[BRANO SCELTO]
____

“Whatever it takes”: sono queste le parole con cui Mario Draghi, soprannominato “Super Mario”, entrò nella storia, il 26 luglio 2012. Si tratta di un uomo che portò nel nostro paese una serie di innovazioni, di cui forse neanche siamo a conoscenza.

Si tratta dell’ex Presidente della Banca centrale europea. Colui che per ben 8 anni ha cercato di cambiare il nostro paese. La sua lotta per salvare l’euro, avvenuta nel 2012, rimase nella mente di tutti da quel giorno. Tra le sue proposte, quella dell’abbassamento dei salari per poter salvare la nostra moneta. Tra i suoi successi, la tranquillità che seguì queste sue azioni e questa crisi presente nell’Europa passata. Fu quindi come una salvezza, non solo per l’Europa, ma in particolare per l’Italia stessa, in cui la crisi era qui ancor più elevata. Oggi, grazie alle sue azioni, l’euro è una moneta completamente stabile. In Italia e nel mondo.

____

[Voci di dati raccolti]
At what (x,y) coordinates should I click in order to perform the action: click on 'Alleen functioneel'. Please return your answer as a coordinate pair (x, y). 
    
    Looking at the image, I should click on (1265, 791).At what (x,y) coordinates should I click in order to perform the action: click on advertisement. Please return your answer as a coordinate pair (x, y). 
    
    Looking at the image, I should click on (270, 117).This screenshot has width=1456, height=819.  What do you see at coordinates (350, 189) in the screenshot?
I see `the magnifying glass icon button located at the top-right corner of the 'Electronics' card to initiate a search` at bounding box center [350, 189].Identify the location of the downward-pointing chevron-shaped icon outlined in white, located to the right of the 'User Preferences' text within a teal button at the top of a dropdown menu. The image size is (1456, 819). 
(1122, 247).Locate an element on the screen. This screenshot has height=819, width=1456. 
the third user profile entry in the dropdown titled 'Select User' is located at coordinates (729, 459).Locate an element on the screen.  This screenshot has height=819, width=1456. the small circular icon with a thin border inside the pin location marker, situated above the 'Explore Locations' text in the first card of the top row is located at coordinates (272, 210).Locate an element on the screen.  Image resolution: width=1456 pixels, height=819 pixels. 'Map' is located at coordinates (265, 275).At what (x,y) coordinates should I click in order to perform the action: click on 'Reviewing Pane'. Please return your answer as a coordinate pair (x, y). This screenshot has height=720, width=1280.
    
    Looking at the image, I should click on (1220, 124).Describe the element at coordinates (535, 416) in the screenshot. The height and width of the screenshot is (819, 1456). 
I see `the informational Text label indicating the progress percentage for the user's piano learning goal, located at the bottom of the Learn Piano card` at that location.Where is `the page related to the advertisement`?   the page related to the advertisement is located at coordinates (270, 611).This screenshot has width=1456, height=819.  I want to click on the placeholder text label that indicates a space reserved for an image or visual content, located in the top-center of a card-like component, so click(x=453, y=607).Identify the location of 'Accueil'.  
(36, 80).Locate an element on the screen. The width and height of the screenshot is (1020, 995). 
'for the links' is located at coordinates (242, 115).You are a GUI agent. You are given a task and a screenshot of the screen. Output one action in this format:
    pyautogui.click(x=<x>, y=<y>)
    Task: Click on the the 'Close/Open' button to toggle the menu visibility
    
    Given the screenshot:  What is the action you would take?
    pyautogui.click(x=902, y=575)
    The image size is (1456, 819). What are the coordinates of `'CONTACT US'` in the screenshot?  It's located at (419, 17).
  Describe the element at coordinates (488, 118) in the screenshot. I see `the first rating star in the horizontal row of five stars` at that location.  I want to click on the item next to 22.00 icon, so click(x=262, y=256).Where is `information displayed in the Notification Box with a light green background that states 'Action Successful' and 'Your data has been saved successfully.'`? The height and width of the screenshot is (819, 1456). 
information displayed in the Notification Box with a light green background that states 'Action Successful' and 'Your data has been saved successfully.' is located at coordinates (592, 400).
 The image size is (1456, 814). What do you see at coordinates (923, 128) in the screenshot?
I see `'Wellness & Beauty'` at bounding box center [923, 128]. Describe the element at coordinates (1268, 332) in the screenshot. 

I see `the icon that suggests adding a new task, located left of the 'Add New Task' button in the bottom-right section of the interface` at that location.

____

[CONSEGNA]
Secondo il brano scelto, in quale data Mario Draghi entrò nella storia con le parole «Whatever it takes»?

[SPAZIO RISPOSTA]
Il 26 luglio 2012.